それは小さな両刃がついており、ギラリと鈍い光を放っていた。
八本の刃がセレナを目掛けて飛びかかってゆく。
「やあっ!」
それに対し、セレナもポケットから素早く何かを取り出し、相手に向かってスナップをきかせて投げ放った。それは複数本の小さな剣だった。
激しい金属音が鳴り響き、セレナを襲ってきた小さな兇器達は、彼女が放った小さな剣により次々とはじき落とされていった。彼女を仕留め損なった刃で髪留めが切れ、赤褐色の髪が解けて広がった。
「何!?」
セレナが投げ放った複数本の小さな剣は、今度は小柄な男を襲った。
彼女は剣を二段階に分けて投げていたため、小柄な男が放った刃を弾き落とした衝撃で床に落ちても、二投目の剣が残っていた。
思わぬ反撃で、彼は逃げそこねて床に倒れ込んだ。
カカカカカカッ! と軽快な音を立てて、小さな剣達は小柄な男を衣服ごと床に縫い付けた。

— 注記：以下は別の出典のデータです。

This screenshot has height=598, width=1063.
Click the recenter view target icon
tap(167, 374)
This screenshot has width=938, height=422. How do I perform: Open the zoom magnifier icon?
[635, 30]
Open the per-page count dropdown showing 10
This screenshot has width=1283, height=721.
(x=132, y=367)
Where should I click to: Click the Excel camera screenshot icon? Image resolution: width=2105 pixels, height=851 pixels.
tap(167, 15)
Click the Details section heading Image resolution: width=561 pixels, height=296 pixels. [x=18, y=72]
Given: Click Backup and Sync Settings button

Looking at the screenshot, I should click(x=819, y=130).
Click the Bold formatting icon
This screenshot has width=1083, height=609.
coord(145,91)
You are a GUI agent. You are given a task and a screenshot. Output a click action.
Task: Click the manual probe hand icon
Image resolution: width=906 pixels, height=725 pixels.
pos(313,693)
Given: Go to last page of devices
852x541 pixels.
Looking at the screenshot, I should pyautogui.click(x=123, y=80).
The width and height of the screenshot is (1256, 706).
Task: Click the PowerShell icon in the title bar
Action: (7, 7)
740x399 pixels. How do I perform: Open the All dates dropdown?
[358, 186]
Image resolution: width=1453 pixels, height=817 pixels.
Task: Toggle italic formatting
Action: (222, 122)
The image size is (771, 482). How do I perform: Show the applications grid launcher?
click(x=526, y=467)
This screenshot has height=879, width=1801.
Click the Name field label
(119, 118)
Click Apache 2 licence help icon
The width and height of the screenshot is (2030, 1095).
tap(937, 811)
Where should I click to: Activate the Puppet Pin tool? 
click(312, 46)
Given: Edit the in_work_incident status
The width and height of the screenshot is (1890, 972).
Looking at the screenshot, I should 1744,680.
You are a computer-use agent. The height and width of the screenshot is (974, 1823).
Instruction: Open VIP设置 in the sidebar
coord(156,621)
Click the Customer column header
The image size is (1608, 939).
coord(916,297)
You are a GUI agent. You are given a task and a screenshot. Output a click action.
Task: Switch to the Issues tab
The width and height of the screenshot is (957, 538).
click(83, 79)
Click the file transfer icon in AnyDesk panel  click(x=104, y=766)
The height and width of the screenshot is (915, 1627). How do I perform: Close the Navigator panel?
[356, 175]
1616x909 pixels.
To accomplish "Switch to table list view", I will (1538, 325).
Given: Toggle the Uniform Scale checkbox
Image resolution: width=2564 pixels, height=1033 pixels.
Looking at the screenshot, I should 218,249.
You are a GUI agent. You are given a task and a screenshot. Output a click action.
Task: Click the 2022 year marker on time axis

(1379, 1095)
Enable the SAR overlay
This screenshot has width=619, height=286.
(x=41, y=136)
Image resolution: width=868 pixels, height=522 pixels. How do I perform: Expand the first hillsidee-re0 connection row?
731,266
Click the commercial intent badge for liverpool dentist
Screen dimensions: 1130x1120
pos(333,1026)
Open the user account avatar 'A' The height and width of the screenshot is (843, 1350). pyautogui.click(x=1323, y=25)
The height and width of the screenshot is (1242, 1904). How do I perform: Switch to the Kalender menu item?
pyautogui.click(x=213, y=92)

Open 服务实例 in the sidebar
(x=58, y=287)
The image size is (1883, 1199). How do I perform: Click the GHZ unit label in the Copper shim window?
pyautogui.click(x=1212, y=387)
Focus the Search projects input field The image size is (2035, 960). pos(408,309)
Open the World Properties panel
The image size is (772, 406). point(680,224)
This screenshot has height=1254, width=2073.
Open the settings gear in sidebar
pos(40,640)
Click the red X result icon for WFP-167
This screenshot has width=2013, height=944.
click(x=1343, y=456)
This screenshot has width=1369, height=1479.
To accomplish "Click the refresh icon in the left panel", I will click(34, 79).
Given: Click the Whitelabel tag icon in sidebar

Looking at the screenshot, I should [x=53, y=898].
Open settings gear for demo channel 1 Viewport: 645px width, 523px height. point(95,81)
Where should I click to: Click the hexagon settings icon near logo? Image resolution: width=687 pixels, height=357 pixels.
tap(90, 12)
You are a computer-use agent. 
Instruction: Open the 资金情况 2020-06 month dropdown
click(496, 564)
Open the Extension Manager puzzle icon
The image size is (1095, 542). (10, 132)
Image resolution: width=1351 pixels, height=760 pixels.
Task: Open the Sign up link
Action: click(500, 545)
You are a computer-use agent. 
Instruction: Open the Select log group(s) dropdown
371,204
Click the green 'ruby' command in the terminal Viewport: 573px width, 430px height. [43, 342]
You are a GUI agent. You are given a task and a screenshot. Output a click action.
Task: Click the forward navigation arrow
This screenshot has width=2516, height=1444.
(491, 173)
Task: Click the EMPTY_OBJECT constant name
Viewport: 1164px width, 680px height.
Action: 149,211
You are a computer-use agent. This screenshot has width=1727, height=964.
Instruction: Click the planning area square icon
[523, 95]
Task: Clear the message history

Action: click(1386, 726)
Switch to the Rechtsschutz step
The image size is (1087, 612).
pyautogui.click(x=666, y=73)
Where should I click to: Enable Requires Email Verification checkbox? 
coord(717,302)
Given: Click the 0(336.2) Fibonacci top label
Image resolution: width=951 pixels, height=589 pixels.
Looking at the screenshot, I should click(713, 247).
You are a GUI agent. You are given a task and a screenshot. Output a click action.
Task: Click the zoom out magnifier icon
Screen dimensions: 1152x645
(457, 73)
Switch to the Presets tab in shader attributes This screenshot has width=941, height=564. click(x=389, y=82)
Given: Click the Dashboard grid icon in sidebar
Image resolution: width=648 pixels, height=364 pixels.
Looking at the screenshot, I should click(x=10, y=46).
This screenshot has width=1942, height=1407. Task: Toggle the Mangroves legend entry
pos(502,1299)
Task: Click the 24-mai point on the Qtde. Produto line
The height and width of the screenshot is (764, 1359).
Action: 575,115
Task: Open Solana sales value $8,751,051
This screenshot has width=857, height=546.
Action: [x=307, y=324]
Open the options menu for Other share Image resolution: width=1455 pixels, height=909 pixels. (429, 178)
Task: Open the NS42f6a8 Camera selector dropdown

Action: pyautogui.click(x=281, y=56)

彼は何とかして剣を外そうともがくが、両手両足としっかり固定されており、思うように動けない。
そんな彼を見下ろしつつ、セレナはポケットから薬瓶を取り出した。黒ずんでいて、中身が見えないのが余計に恐怖感を煽られる。
「そんなに怖がらなくても大丈夫よ。殺しはしないわ。ただ、あなたにはちょっとの間眠ってもらうわね」
セレナは蓋を開け、床に貼り付けとなった男の上から瓶の中身を振りかけた。真っ白な粉がさらさらと舞い、否が応でも吸引せざるを得ない環境に置かれた彼は、数分すると動かなくなった。瓶の中身は彼女特製、護身用の睡眠薬である。いつの間にか豪快ないびきが聞こえてきた。
(これで一段落ね)
薬瓶の蓋を閉めた彼女はそれをポケットにしまい、眠りこけた兵を乗り越えてアーサーの元へと急いだ。